SELECTED EXTRACT »
-- -- --
Elliott Investment Management L.P.
- Type: Private
- Industry: Investment management
- Founded: 1977; 49 years ago in New York City
- Founder: Paul Singer
- Headquarters: West Palm Beach, Florida, U.S.
- Key people: Paul Singer (co-CEO); Jonathan Pollock (co-CEO);
- Services: Hedge fund; Private equity; Distressed securities;
- Revenue: US$115 million (2020)
- AUM: US$80 billion (2026)
- Owner: Elliott Capital Advisors, L.P.
- Number of employees: 676 (July, 2026)
- Subsidiaries: Evergreen Coast Capital Corp., Waterstones, Elliott Advisors, NML Capital, Premier Asset Management, Barnes & Noble
- Website: elliottmgmt.com

= Elliott Investment Management =

American hedge fund

Elliott Investment Management L.P. is an American investment management firm and activist investor based in West Palm Beach, Florida. It is one of the largest activist funds in the world.

It is the management affiliate of American hedge funds Elliott Associates L.P. and Elliott International Limited. The Elliott Corporation was founded by Paul Singer, who is co-CEO, president, and co-chief investment officer.

Originally founded in New York City, the firm moved its headquarters to West Palm Beach, Florida in 2020.

==History==
Singer created Elliott Associates in January 1977, starting with $1.3 million from friends and family and choosing the brand "Elliott," his middle name. In its earliest years, the firm focused on convertible arbitrage. Since the 1987 stock market crash and early 1990s recession, however, the firm has transitioned into a multi-strategy hedge fund. Elliott Associates manages $8.6 billion and is Elliott Management's primary domestic fund.

The firm is currently closed to new investors. As of mid-2024, Elliott counted 570 employees in New York City, London, Tokyo and Hong Kong and is one of the oldest hedge funds under continuous management. Elliott Investment Management managed $80 billion (US) in assets in 2026.

In a November 2014 investment letter, Elliott described optimism about U.S. growth as unwarranted. "Nobody can predict how long governments can get away with fake growth, fake money, fake jobs, fake financial stability, fake inflation numbers and fake income growth," Elliott wrote. "When confidence is lost, that loss can be severe, sudden and simultaneous across a number of markets and sectors."
-- -- --
TASK ITEM » According to the article on Elliott Investment Management, where did the firm's name "Elliott" come from?

STUDY MATERIAL »
-- -- --
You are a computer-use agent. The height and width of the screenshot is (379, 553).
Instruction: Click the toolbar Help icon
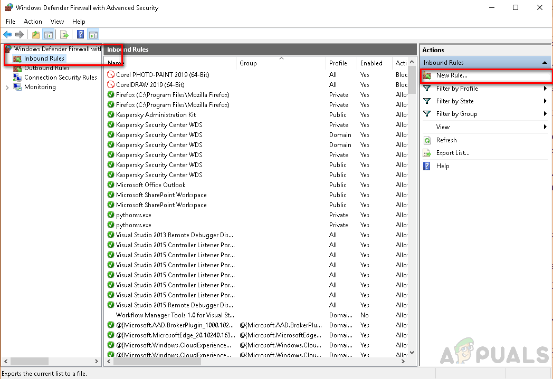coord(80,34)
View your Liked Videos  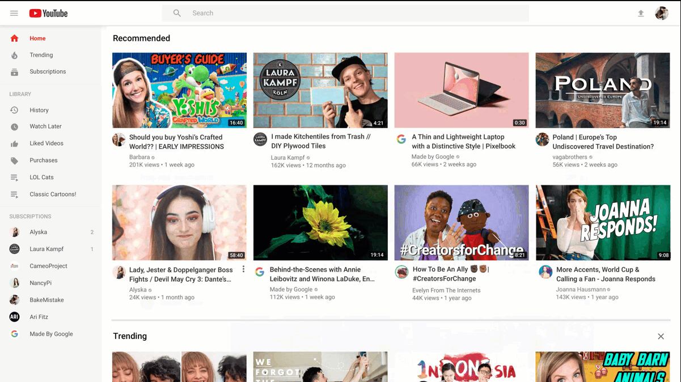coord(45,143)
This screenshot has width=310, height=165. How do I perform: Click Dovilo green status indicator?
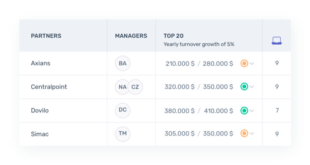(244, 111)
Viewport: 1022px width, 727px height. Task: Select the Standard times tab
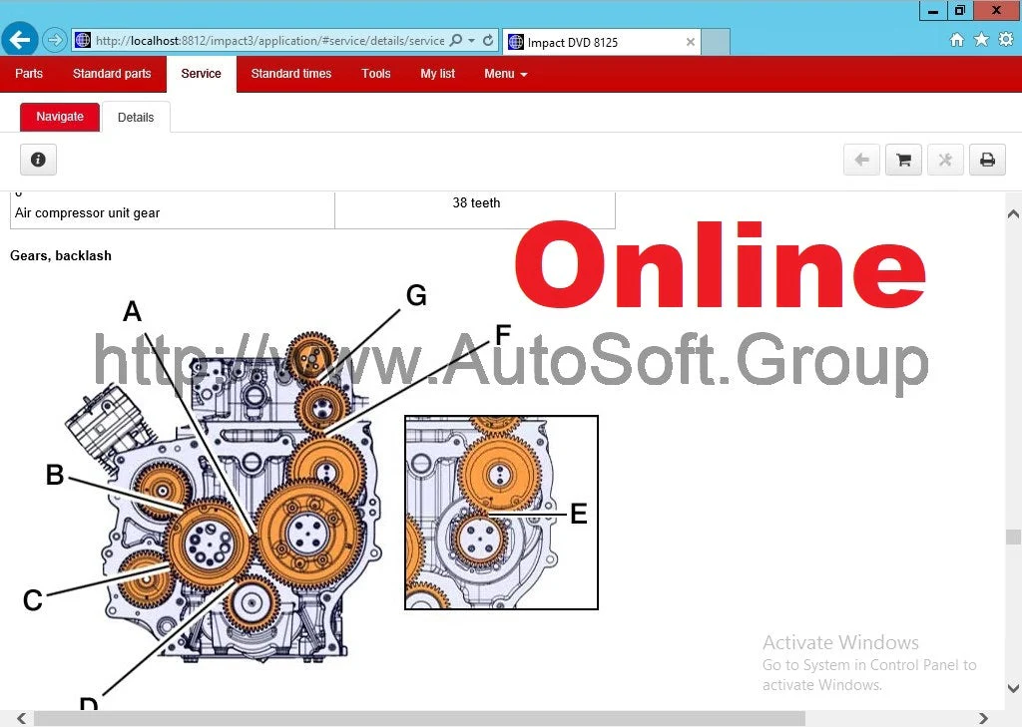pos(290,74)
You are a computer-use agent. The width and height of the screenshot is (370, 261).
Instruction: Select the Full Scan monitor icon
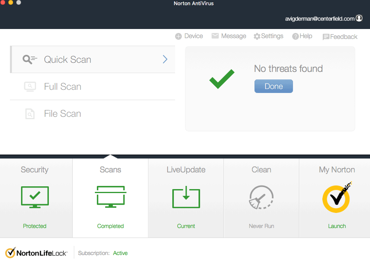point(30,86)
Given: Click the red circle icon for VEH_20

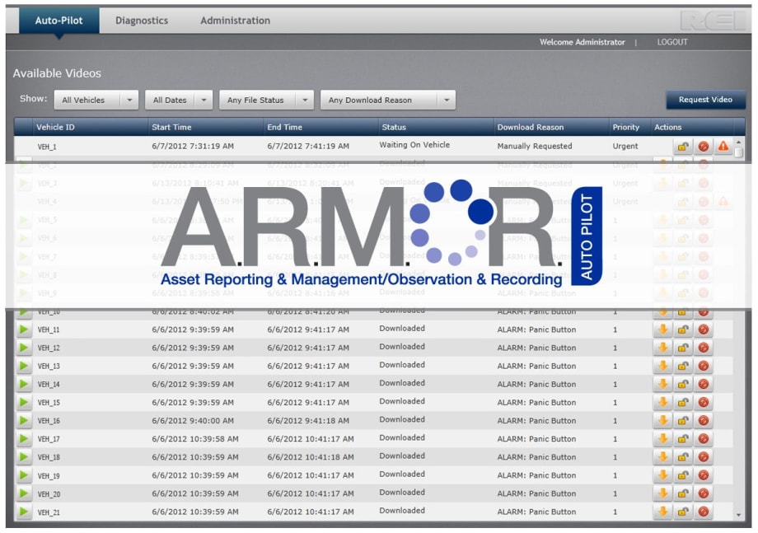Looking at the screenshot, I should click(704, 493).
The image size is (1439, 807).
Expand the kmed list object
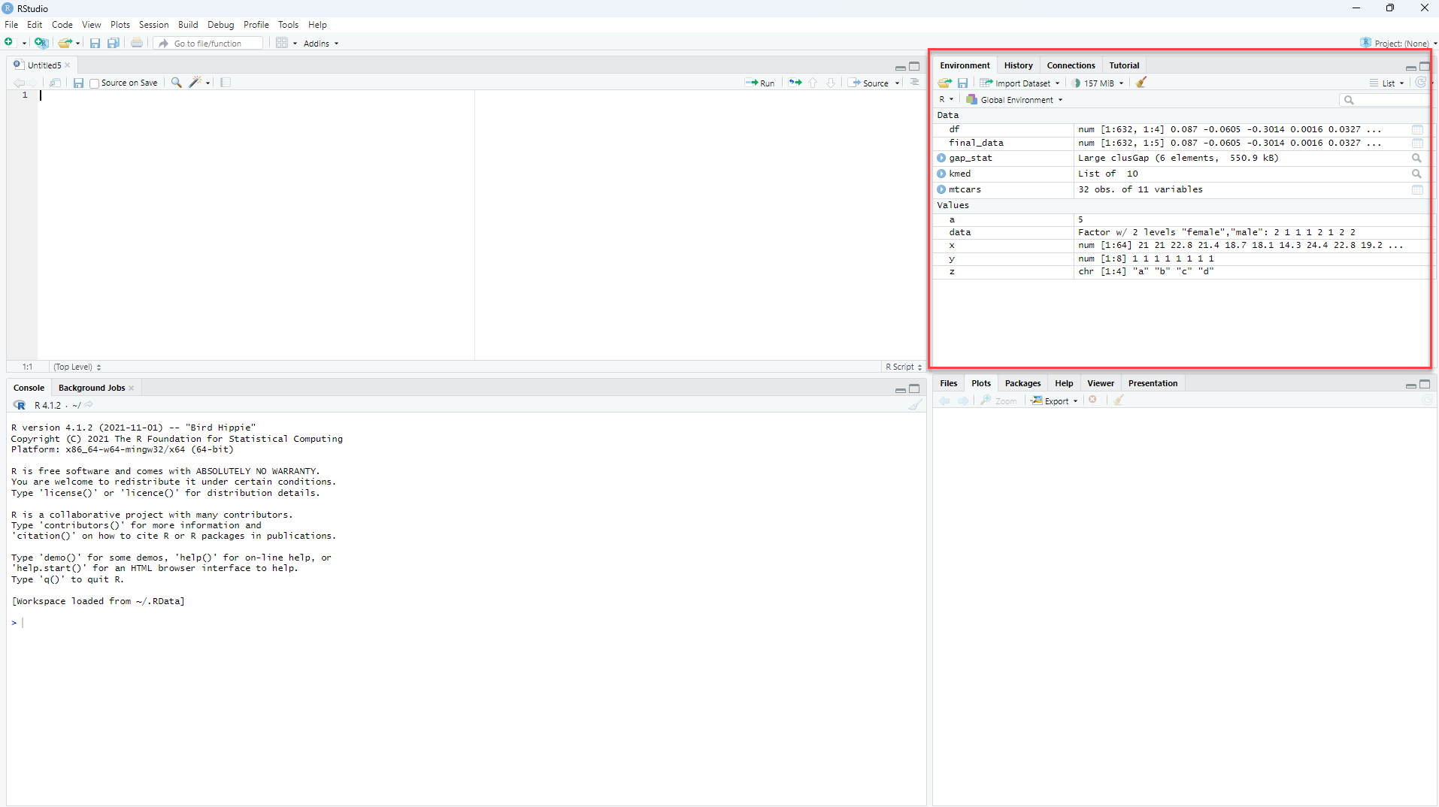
-- -- --
EXPECTED OUTPUT » It is Paul Singer's middle name.